M A Czaplicka - Siberian shamanism - On spirit beings



Type of Spiritual Experience


A description of the experience

Shamanism in Siberia - excerpts from Aboriginal Siberia by M. A. CZAPLICKA [1914]

 BENEVOLENT supernatural beings are called by the Chukchee vairgit, i. e. 'beings'. The most important are the 'benevolent beings sacrificed to' (taaronyo vairgit), those to whom the people bring sacrifices. They live in twenty-two different 'directions' of the Chukchee compass. The chief of these beings is the one residing in the zenith, which is called 'being-a-crown' (kanoirgin), or 'middle-crown' (ginon-kanon). Mid-day, the Sun, and the Polar Star are often identified with the 'middle-crown '. ……. Sacrifices are made to them only on special occasions, and are often mingled with those offered to the kelet ('evil spirits') of the earth.'

The sun, moon, stars, and constellations are also known as vairgit; but the sun is a special vairgin, represented as a man clad in a bright garment, driving dogs or reindeer. …

Among the stars, the pole-star is the principal vairgin, and is most often referred to as unpener,  the pole-stuck star', a name, .which, Mr. Bogoras asserts, is universal throughout Asia.

Parts of the exercise >>
[A] Answer these questions using the Siberian shamanism excerpt:
(i) In how many "directions" of the Chukchee compass do the benevolent beings sacrificed to live?
(ii) How is the sun represented?
(iii) What name is most often used for the pole-star?
[B] Please put the lines of the records into a Markdown table with the columns Row and Line, starting at the line that contains "This screenshot has height=414, width=493." and ending at the line that contains "[x=114, y=163]". Include both of those lines and leave out any blank lines.
These records have no connection to the Siberian shamanism excerpt.

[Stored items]
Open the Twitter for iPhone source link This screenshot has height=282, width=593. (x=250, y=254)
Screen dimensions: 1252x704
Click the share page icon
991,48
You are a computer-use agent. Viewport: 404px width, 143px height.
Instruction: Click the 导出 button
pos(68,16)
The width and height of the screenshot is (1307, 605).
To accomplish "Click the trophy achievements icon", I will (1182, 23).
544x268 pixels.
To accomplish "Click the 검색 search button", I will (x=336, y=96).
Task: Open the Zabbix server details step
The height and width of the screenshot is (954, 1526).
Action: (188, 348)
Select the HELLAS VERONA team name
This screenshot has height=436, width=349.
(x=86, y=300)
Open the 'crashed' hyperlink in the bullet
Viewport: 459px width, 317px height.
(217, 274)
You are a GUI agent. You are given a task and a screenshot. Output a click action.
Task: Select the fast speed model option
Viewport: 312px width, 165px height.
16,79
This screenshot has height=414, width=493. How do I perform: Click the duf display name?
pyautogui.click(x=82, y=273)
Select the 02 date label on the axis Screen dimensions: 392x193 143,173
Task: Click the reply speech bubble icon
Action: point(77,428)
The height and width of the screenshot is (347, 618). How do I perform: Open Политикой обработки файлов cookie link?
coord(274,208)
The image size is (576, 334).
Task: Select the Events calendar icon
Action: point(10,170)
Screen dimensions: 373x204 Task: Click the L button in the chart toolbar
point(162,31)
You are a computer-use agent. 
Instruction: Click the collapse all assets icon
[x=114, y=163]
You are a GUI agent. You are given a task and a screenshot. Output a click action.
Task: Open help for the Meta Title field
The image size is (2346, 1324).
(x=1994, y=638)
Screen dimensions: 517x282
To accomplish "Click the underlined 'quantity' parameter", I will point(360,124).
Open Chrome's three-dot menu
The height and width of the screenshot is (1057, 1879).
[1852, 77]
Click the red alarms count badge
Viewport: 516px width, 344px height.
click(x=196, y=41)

Outputs by task >>
[A]
(i) Twenty-two.
(ii) As a man clad in a bright garment, driving dogs or reindeer.
(iii) Unpener, "the pole-stuck star."

[B]
| Row | Line |
|---|---|
| 1 | This screenshot has height=414, width=493. How do I perform: Click the duf display name? |
| 2 | pyautogui.click(x=82, y=273) |
| 3 | Select the 02 date label on the axis Screen dimensions: 392x193 143,173 |
| 4 | Task: Click the reply speech bubble icon |
| 5 | Action: point(77,428) |
| 6 | The height and width of the screenshot is (347, 618). How do I perform: Open Политикой обработки файлов cookie link? |
| 7 | coord(274,208) |
| 8 | The image size is (576, 334). |
| 9 | Task: Select the Events calendar icon |
| 10 | Action: point(10,170) |
| 11 | Screen dimensions: 373x204 Task: Click the L button in the chart toolbar |
| 12 | point(162,31) |
| 13 | You are a computer-use agent.  |
| 14 | Instruction: Click the collapse all assets icon |
| 15 | [x=114, y=163] |